▶ What the task requires
Begin your copy at the line holding "Click the 530 value axis label" and end it at the last line of the listing. Keep every line exact and leave out the pictures.

▶ Records shown
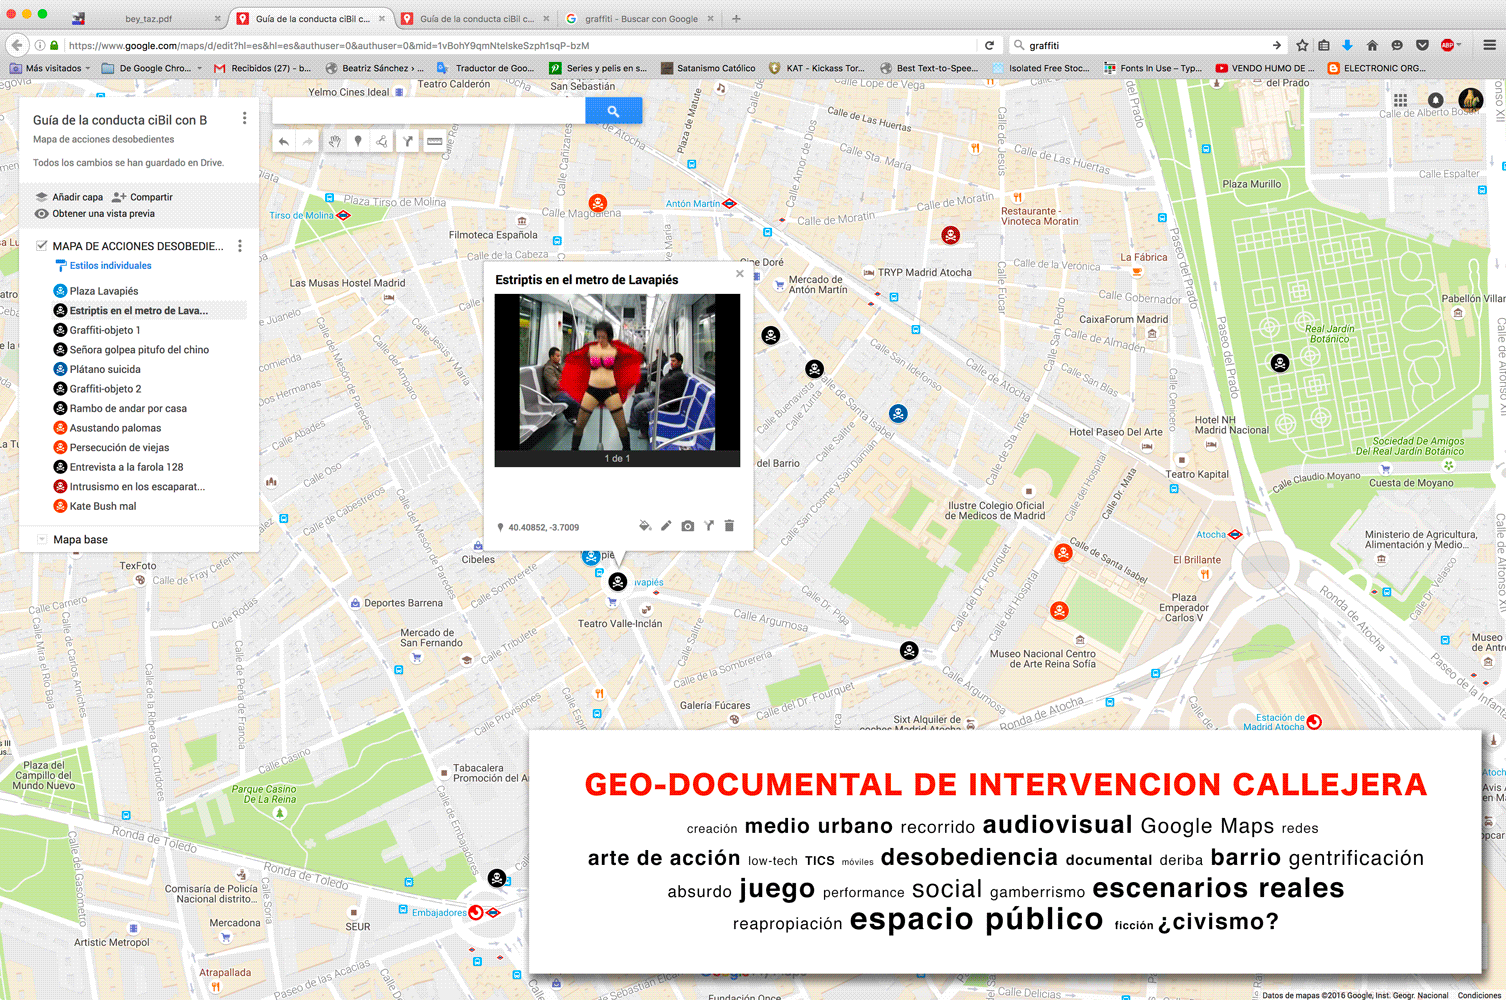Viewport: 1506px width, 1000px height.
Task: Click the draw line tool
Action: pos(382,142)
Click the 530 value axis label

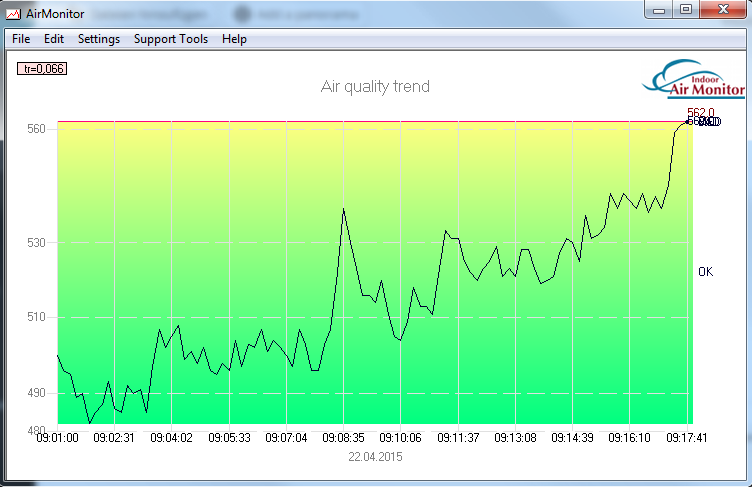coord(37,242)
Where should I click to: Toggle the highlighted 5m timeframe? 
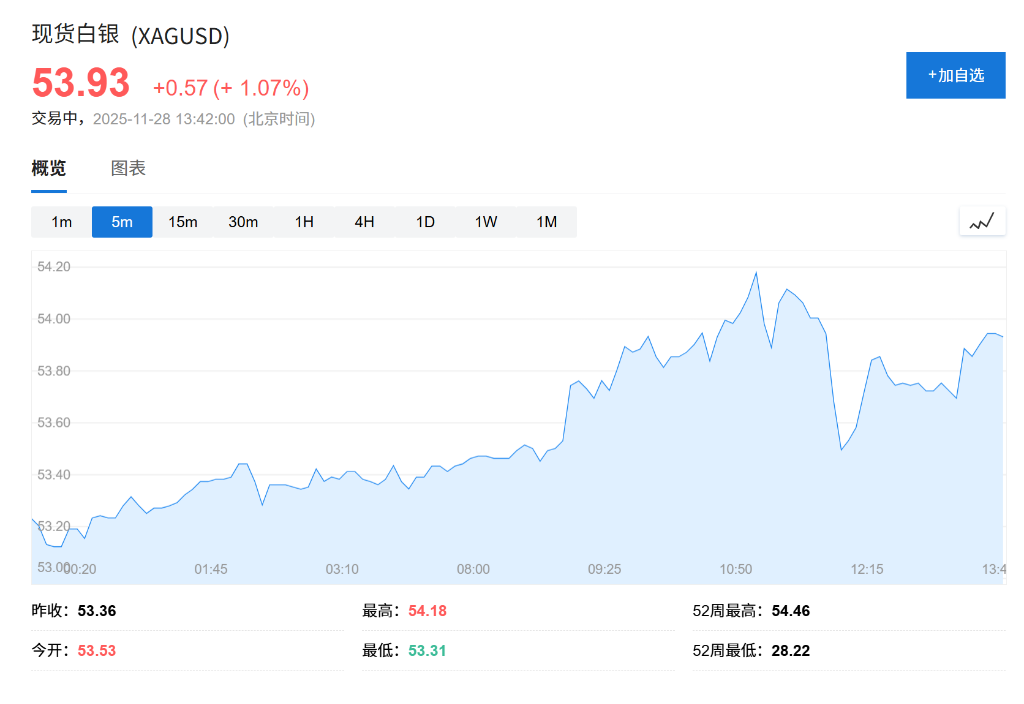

▶ Result below
Click the 530 value axis label

coord(37,242)
Where should I click to: Toggle the highlighted 5m timeframe? 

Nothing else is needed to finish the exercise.